EXERCISE: Reproduce the part of the items below that opens with the line containing "You are a GUI" and closes with the line containing "point(405,377)", including both of those lines. Leave the pictures out of your answer.

DATA PROVIDED:
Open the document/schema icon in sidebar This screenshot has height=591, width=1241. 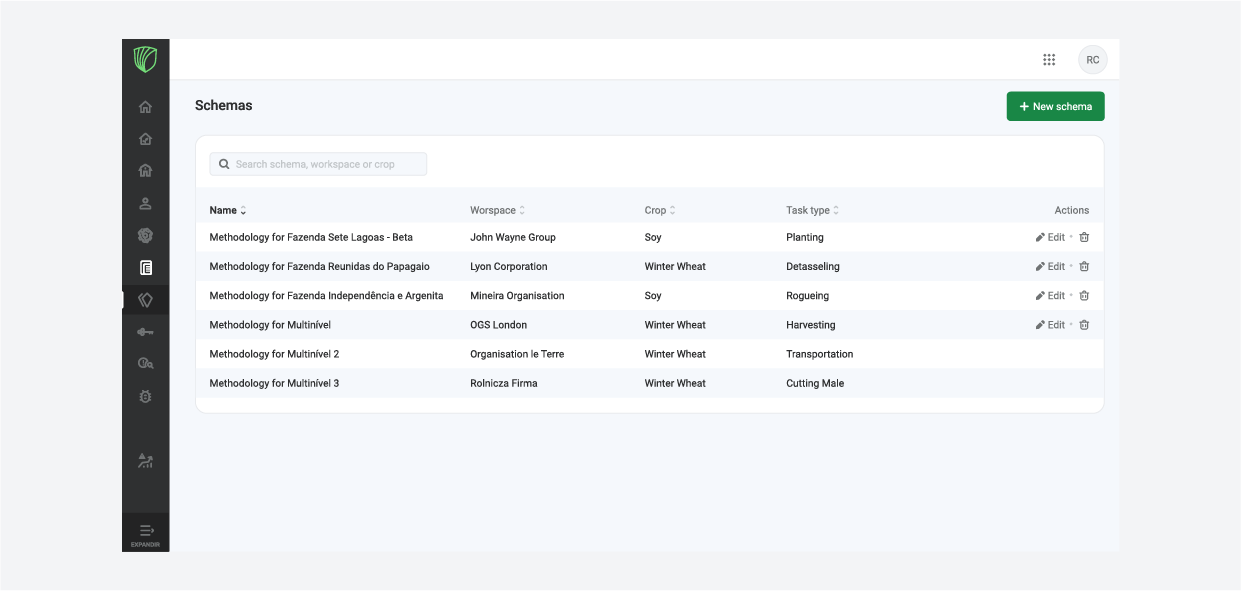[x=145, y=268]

...

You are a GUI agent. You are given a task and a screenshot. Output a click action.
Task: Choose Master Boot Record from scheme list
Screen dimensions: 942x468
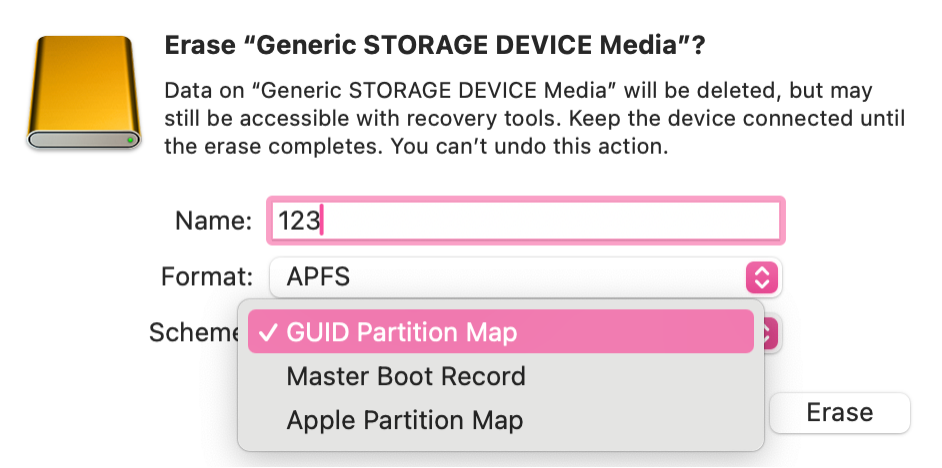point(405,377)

RESULT:
You are a GUI agent. You are given a task and a screenshot. Output a click action.
Task: Choose Master Boot Record from scheme list
Screen dimensions: 942x468
point(405,377)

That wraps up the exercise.